Grande preoccupazione nei vertici dei sindacati Fim, Fiom, Uilm a seguito dell’annuncio del Gruppo Electrolux di un non ancora precisato taglio occupazionale a livello mondiale.
La preoccupazione riguarda gli stabilimenti italiani, da tempo al centro di piani rìdi ristrutturazione. I sindacati hanno appreso, dal comunicato del Board della Multinazionale, che Electrolux attuerà un piano di riduzione dei costi in relazione al significativo calo dei volumi che interesserà tutto il mondo.

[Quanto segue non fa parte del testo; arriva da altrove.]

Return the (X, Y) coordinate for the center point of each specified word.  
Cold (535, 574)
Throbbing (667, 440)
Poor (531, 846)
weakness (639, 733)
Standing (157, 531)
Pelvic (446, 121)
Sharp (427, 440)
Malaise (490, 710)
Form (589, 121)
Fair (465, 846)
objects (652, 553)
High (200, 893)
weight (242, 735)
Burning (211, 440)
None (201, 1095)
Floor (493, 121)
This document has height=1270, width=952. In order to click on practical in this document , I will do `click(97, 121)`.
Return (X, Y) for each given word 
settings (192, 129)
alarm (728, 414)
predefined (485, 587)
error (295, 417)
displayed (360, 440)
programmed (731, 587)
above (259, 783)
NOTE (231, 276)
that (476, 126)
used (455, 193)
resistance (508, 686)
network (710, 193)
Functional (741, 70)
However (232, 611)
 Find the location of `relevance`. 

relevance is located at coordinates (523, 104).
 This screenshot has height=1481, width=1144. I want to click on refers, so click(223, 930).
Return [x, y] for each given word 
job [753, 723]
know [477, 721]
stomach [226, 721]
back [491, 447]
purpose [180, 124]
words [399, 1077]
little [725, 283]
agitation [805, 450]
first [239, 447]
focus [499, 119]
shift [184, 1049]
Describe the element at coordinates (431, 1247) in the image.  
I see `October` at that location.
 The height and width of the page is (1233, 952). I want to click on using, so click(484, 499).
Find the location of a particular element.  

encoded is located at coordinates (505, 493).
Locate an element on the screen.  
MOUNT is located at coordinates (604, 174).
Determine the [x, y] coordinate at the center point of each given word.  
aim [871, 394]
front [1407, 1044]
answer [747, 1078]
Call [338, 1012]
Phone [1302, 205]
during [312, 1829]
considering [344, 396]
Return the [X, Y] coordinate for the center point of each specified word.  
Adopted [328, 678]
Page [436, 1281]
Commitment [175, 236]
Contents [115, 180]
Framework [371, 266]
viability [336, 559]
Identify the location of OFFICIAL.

La multinazionale afferma che la maggior parte della riduzione dei costi avverrà nell’aerea Nord America, comprese le riduzioni di personale che interesserebbero 3.500 dipendenti sui 4.000 previsti. Un taglio occupazionale preoccupante, quasi un 10% sul totale degli attuali 52.000 occupati.
È evidente per i sindacati, che hanno emesso una nota stampa, mettere in relazione l’annuncio con l’andamento del mercato in Europa e i dati di calo dei volumi che provengono dai singoli stabilimenti, ed essere molto preoccupati per i risvolti che ne potrebbero derivare sulla forza lavoro in Italia.
Nell’incontro previsto a novembre con la direzione italiana, che ha come ordine del giorno l’investimento sullo stabilimento di Solaro, i sindacati intendono aprire la discussione sulla situazione di tutto il gruppo. E’ interesse dei lavoratori a questo punto sapere che intenzioni ha Electrolux in Italia.

L’azione dei sindacati non si fermerà però al solo tavolo di confronto con la direzione della multinazionale ma intende anche chiedere politiche industriali di settore al nuovo Governo e per questa ragione le segreterie nazionali sono impegnate a elaborare proposte da sottoporre alla nuova compagine governativa.